Change From Baseline in UPDRS-ADL Score During OFF Time	Baseline and Week 18	Unified Parkinson's Disease Rating Scale (UPDRS) is a 42-item rating scale designed to assess Parkinson's Disease-related disability and impairment using a patient interview and a physical examination. It has 4 parts and 4 subsection scores. A higher score indicates a worst outcome. I: mentation, behaviour and mood symptoms - 0 to 16; II: activities of daily living (ADL) - 0 to 52; III: motor function - 0 to 108; IV: complications of dopaminergic therapy - 0 to 23. Subsection scores for I to III are used to calculate a total score that ranges from 0 (no disability) to 176 (total dependence).
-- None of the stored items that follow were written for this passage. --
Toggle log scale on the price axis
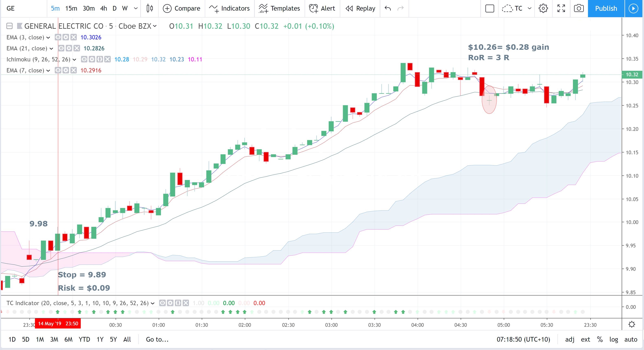 [614, 339]
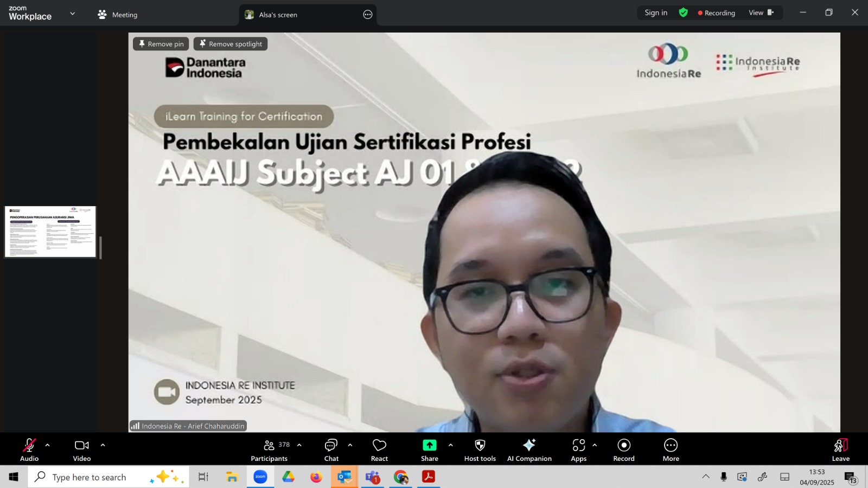Start recording with the Record button
This screenshot has height=488, width=868.
click(x=624, y=450)
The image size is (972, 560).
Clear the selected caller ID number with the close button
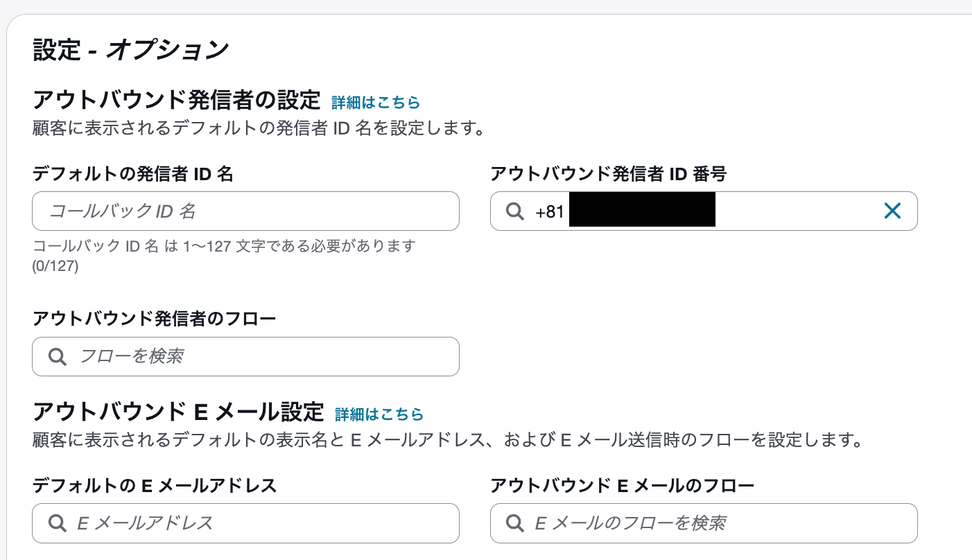point(892,211)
Change From Baseline in UPDRS Motor Score During ON Time	Baseline and Week 18	UPDRS is a 42-item rating scale designed to assess Parkinson's Disease-related disability and impairment using a patient interview and a physical examination. It has 4 parts and 4 subsection scores. A higher score indicates a worst outcome. I: mentation, behaviour and mood symptoms - 0 to 16; II: ADL - 0 to 52; III: motor function - 0 to 108; IV: complications of dopaminergic therapy - 0 to 23. Subsection scores for I to III are used to calculate a total score that ranges from 0 (no disability) to 176 (total dependence).